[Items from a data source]
○ ○ ○ ○ ○ ○ ○

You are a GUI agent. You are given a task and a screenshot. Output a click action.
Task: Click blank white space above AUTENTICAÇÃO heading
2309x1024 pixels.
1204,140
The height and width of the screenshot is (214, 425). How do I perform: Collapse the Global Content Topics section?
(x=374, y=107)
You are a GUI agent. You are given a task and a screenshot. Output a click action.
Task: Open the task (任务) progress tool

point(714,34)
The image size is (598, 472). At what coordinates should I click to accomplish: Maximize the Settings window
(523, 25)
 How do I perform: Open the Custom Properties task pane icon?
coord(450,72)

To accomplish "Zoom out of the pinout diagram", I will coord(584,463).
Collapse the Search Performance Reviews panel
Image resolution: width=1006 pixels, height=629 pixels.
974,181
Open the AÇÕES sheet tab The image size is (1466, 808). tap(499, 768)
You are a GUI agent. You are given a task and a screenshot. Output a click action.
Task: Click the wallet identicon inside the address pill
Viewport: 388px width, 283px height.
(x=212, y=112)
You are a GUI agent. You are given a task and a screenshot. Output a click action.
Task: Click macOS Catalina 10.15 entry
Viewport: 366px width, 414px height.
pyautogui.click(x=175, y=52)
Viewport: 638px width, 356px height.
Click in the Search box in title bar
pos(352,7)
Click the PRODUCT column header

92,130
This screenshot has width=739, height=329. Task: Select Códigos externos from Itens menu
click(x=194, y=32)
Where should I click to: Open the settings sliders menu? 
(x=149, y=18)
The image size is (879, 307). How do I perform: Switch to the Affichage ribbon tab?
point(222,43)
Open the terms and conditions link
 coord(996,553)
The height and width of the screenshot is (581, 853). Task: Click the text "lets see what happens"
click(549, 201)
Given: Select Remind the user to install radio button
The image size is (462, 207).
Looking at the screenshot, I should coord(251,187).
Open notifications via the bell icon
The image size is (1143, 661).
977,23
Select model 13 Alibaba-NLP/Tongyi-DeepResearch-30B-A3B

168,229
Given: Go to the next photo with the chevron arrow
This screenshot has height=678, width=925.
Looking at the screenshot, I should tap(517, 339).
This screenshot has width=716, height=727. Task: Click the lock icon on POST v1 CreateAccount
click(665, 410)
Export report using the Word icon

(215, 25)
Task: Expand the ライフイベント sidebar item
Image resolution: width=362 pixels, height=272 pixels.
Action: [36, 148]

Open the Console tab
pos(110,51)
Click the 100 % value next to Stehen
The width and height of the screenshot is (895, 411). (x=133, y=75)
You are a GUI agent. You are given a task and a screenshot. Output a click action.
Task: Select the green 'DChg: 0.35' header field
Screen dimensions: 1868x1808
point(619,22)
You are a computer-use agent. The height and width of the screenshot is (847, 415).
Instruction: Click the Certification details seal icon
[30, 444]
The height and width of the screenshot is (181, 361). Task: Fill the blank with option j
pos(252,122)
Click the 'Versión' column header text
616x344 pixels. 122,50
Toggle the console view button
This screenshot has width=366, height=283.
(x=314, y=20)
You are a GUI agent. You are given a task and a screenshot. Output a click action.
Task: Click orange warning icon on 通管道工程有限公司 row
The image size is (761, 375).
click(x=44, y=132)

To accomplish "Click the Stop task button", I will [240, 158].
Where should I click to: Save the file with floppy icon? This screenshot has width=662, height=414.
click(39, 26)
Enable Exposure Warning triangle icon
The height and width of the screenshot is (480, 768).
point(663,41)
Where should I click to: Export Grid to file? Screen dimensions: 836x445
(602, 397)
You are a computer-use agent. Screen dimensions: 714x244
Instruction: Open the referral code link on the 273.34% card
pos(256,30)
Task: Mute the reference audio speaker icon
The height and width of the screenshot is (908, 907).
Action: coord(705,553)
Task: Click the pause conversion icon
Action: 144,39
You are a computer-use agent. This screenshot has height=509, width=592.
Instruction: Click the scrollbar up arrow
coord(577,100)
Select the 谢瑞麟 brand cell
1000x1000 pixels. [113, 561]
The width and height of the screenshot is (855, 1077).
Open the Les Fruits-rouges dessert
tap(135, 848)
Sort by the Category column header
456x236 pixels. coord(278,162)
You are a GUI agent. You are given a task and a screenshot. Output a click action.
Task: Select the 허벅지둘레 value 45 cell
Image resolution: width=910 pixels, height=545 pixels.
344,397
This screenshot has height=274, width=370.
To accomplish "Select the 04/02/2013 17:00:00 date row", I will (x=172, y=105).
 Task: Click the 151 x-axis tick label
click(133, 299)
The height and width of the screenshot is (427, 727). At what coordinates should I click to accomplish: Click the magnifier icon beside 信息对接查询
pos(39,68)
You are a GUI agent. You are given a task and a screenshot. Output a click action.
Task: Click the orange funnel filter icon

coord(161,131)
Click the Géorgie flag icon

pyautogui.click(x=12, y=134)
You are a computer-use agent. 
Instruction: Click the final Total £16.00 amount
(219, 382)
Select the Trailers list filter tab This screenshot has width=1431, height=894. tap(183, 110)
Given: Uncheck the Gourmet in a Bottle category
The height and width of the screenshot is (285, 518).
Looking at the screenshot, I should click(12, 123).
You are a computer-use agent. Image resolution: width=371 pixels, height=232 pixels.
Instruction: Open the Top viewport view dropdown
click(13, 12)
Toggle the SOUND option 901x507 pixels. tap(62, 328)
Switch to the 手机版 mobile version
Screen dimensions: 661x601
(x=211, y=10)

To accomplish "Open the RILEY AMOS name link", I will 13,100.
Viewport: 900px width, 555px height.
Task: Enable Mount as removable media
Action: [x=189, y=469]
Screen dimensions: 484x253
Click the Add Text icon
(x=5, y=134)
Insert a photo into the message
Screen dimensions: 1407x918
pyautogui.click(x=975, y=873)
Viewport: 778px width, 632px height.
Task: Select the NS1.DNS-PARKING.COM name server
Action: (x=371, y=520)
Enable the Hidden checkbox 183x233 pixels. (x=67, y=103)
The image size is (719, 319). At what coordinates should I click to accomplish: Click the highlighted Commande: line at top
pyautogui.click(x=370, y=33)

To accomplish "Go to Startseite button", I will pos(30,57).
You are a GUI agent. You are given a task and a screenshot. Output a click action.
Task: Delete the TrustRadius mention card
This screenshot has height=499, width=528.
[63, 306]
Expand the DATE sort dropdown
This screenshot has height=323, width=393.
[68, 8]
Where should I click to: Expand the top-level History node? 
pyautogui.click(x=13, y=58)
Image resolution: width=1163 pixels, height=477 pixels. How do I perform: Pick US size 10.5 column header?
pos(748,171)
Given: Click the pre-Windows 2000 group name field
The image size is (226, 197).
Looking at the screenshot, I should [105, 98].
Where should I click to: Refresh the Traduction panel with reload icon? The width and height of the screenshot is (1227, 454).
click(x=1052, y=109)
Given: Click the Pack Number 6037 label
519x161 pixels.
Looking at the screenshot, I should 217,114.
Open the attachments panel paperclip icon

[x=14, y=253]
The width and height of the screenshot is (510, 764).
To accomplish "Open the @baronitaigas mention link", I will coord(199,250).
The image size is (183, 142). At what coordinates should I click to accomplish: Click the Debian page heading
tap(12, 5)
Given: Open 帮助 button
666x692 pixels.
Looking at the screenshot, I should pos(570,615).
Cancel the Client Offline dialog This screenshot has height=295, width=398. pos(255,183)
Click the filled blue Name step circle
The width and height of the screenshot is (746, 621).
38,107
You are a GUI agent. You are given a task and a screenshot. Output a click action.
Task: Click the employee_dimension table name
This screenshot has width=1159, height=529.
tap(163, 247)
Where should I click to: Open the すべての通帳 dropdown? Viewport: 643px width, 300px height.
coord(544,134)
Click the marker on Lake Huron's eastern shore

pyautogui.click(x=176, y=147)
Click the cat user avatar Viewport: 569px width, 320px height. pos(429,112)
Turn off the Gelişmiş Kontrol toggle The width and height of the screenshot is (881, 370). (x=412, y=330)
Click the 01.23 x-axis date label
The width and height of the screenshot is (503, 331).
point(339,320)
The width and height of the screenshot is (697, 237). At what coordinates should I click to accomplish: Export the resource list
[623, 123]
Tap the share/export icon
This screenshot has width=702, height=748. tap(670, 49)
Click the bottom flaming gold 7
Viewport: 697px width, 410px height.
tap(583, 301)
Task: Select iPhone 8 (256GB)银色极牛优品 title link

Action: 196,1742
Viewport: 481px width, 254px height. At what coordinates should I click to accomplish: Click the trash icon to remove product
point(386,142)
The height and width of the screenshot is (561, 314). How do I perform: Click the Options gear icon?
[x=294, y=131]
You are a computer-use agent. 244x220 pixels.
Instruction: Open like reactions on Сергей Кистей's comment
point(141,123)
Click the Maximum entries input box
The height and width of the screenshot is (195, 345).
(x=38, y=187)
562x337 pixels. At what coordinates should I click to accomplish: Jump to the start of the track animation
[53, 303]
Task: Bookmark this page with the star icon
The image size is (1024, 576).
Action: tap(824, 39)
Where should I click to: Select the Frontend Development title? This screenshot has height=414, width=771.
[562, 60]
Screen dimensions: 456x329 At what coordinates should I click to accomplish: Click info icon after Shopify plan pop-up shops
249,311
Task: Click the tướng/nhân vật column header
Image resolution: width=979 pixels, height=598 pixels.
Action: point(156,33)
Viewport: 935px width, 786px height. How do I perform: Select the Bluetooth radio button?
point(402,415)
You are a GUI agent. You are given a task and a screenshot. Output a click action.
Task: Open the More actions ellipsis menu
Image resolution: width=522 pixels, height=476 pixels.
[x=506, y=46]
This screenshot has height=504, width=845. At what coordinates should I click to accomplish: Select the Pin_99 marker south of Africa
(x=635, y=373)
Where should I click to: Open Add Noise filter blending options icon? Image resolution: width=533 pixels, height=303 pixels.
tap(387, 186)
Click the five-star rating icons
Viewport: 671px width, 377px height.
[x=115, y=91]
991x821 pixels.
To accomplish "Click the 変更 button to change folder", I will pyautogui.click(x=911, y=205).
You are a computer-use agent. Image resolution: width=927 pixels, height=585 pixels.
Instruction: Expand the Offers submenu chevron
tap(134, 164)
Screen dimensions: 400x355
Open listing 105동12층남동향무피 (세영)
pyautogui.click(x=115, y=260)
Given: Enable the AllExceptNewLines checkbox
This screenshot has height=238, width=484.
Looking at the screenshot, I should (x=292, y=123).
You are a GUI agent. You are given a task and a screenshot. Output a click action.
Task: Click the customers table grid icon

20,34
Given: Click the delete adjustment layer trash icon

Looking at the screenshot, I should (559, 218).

○ ○ ○ ○ ○ ○ ○

> [TASK ITEM] Reproduce exactly, please, only the lines from the start of the data above to the line that contains "Task: Click the wallet", with both ends kept.

> [WRITTEN ANSWER]
You are a GUI agent. You are given a task and a screenshot. Output a click action.
Task: Click blank white space above AUTENTICAÇÃO heading
2309x1024 pixels.
1204,140
The height and width of the screenshot is (214, 425). How do I perform: Collapse the Global Content Topics section?
(x=374, y=107)
You are a GUI agent. You are given a task and a screenshot. Output a click action.
Task: Open the task (任务) progress tool

point(714,34)
The image size is (598, 472). At what coordinates should I click to accomplish: Maximize the Settings window
(523, 25)
 How do I perform: Open the Custom Properties task pane icon?
coord(450,72)

To accomplish "Zoom out of the pinout diagram", I will coord(584,463).
Collapse the Search Performance Reviews panel
Image resolution: width=1006 pixels, height=629 pixels.
974,181
Open the AÇÕES sheet tab The image size is (1466, 808). tap(499, 768)
You are a GUI agent. You are given a task and a screenshot. Output a click action.
Task: Click the wallet identicon inside the address pill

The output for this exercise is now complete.